## [Your task]
Once you reach the line containing "Given: Refresh 百度热榜 with the 换一换 icon" in the data below, restate each line word for word up to and including the one containing "Image resolution: width=1080".

## [Exercise inputs]
----

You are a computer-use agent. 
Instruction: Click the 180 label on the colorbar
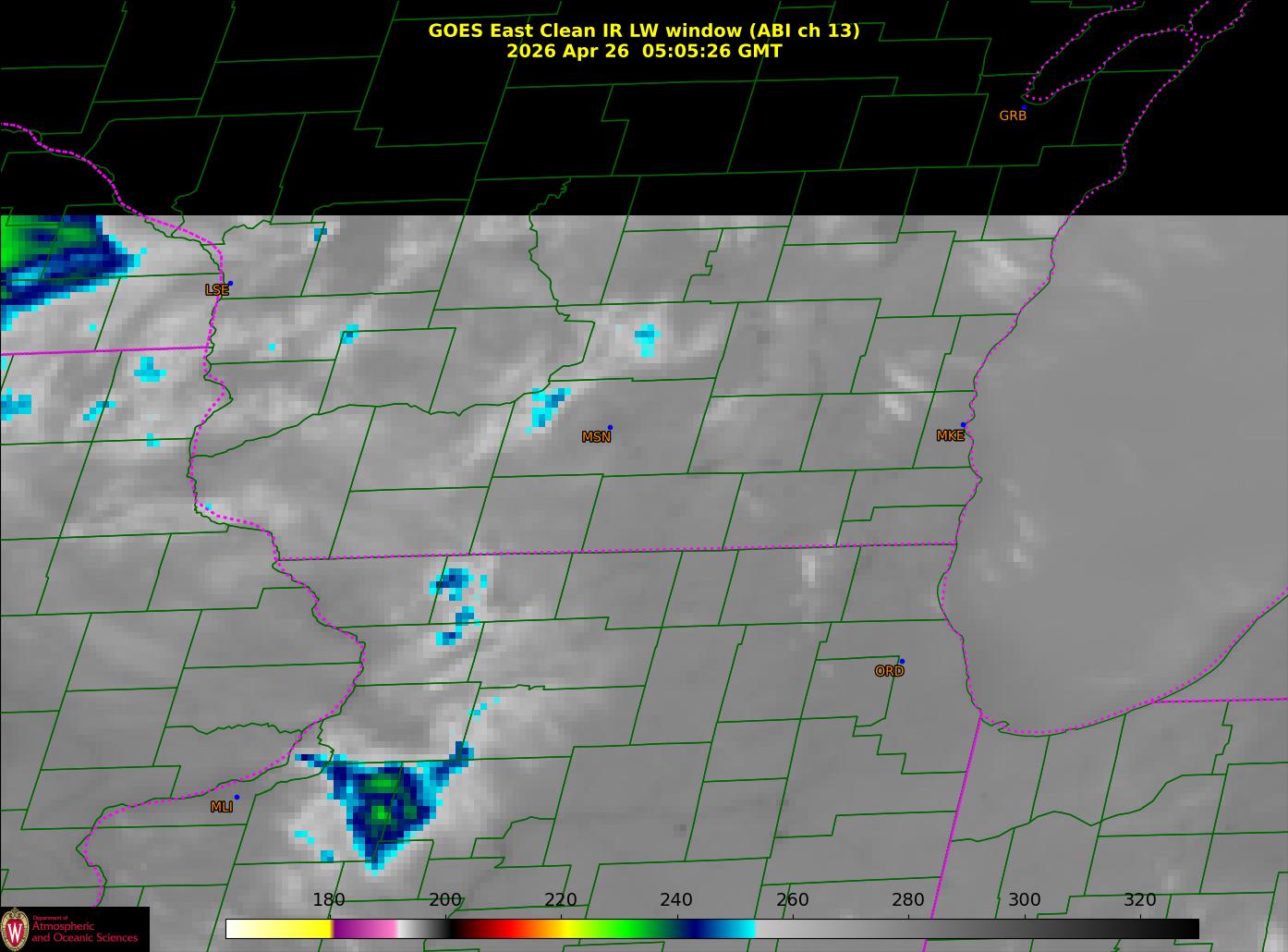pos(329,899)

----

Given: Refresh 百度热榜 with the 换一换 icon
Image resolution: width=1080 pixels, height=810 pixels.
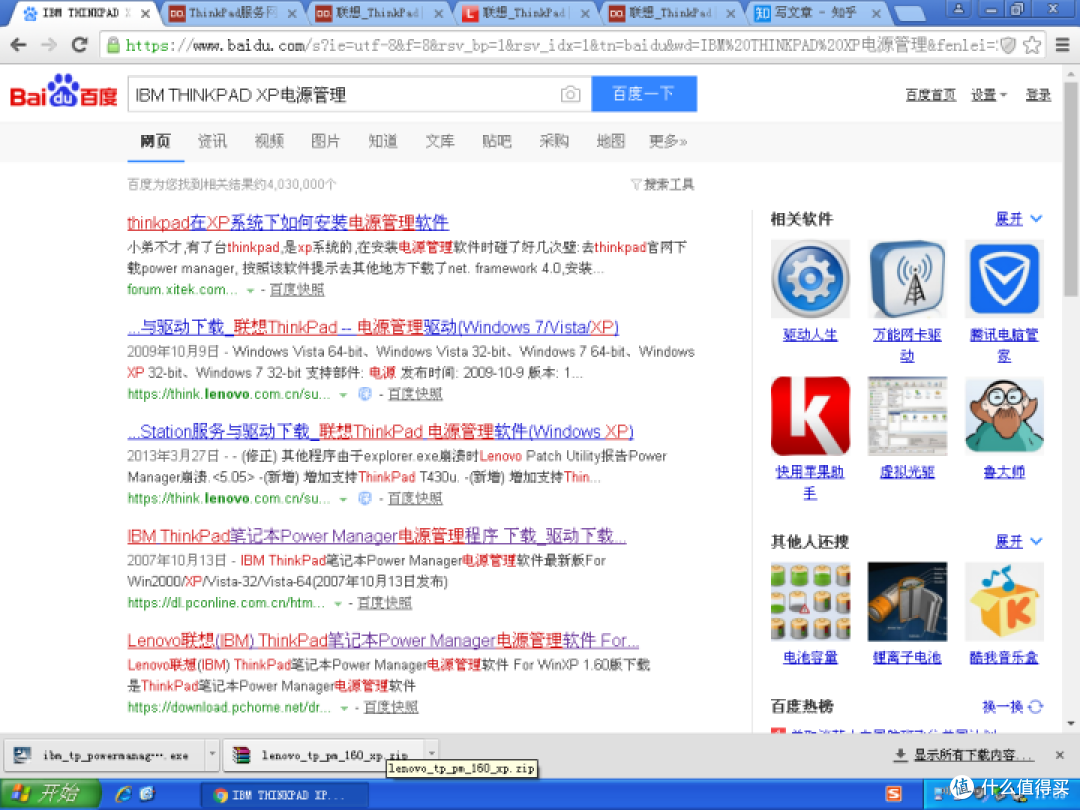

----

## [Task response]
Given: Refresh 百度热榜 with the 换一换 icon
Image resolution: width=1080 pixels, height=810 pixels.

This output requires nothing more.